Élaborée dans le but de lutter contre l'espionnage industriel, la loi - en cours d'adoption - relative au "secret des affaires" s'est fait beaucoup d'ennemis. Le 24 mai, se déroule la Commission mixte paritaire sur la proposition de loi. C'est la troisième fois que les différents gouvernements tentent de la faire adopter, malgré la grogne. Surtout du côté des journalistes, mais aussi des associations, syndicats et lanceurs d'alerte.
En cause ? Selon eux, cette loi mettrait en danger le travail des journalistes d'investigation et des lanceurs d'alerte car elle donnerait le droit aux entreprises et groupes d'engager des poursuites si leur "secret des affaires" est mis à mal. Or, beaucoup y voient une obstruction à la liberté de la presse, de l'information. Notamment à cause de la définition du "secret des affaires", considérée comme floue et variable en fonction du tribunal.

> **CONSIGNES**:
1. Traduisez en anglais cette phrase de l'extrait sur le secret des affaires : « Le 24 mai, se déroule la Commission mixte paritaire sur la proposition de loi. »
2. Extrayez de l'extrait sur le secret des affaires le passage qui va de « Élaborée dans le » jusqu'à « fonction du tribunal. » inclus.
Le matériel qui suit est indépendant de l'extrait sur le secret des affaires.

> **DONNÉES FOURNIES**:
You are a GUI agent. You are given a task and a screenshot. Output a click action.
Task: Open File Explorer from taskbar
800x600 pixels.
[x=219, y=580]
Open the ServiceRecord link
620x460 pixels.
==
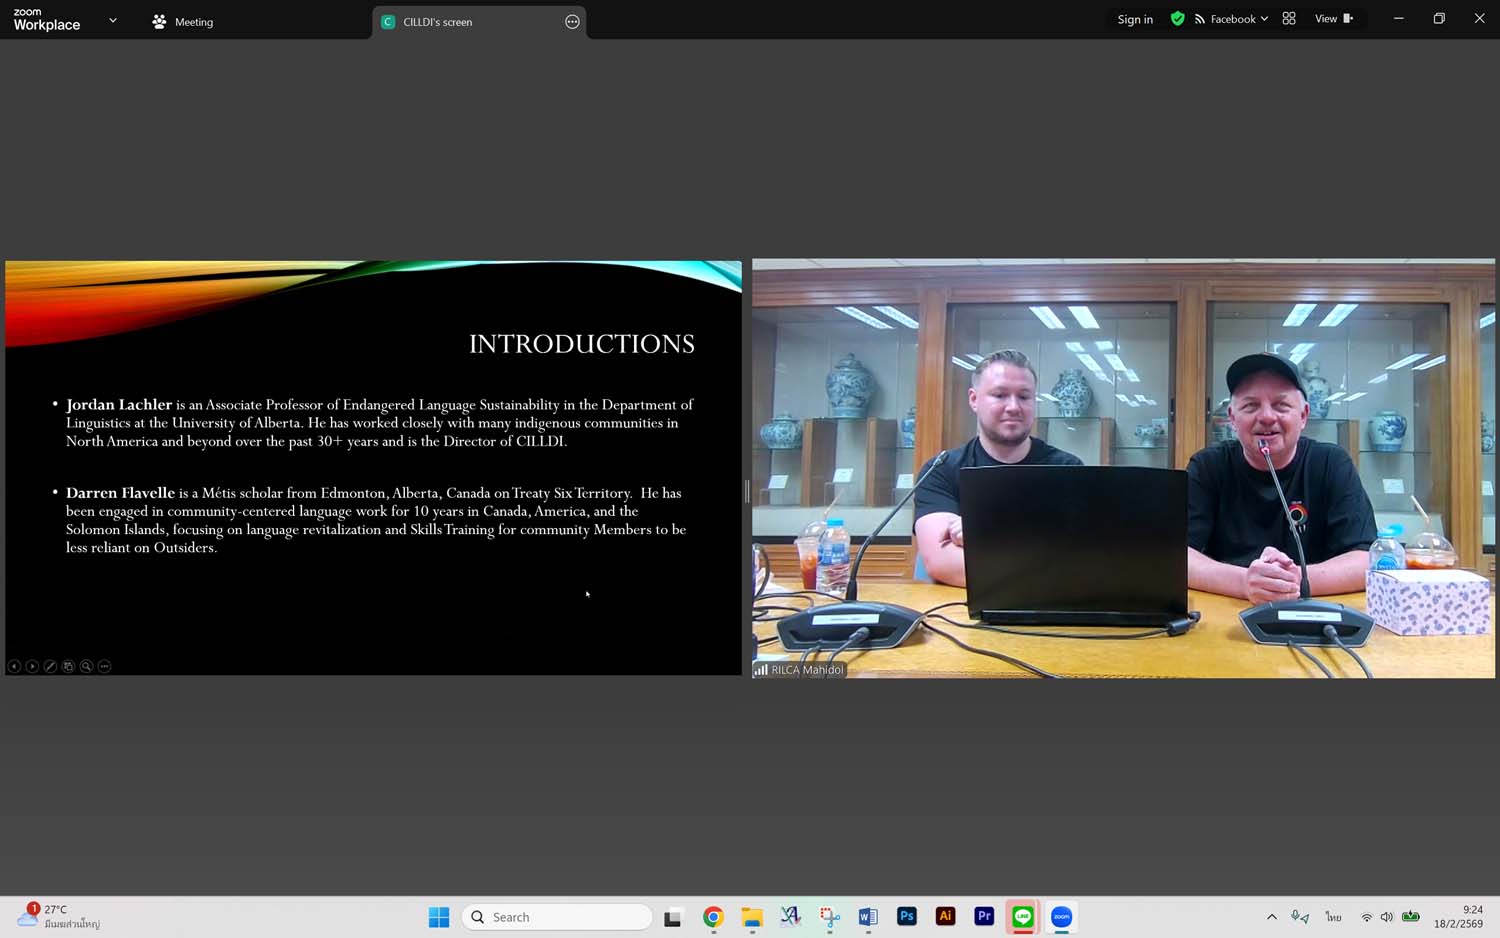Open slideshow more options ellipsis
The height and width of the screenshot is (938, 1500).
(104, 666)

> **RÉPONSES ATTENDUES**:
1. On May 24, the joint committee on the bill is held.

2.
Élaborée dans le but de lutter contre l'espionnage industriel, la loi - en cours d'adoption - relative au "secret des affaires" s'est fait beaucoup d'ennemis. Le 24 mai, se déroule la Commission mixte paritaire sur la proposition de loi. C'est la troisième fois que les différents gouvernements tentent de la faire adopter, malgré la grogne. Surtout du côté des journalistes, mais aussi des associations, syndicats et lanceurs d'alerte.
En cause ? Selon eux, cette loi mettrait en danger le travail des journalistes d'investigation et des lanceurs d'alerte car elle donnerait le droit aux entreprises et groupes d'engager des poursuites si leur "secret des affaires" est mis à mal. Or, beaucoup y voient une obstruction à la liberté de la presse, de l'information. Notamment à cause de la définition du "secret des affaires", considérée comme floue et variable en fonction du tribunal.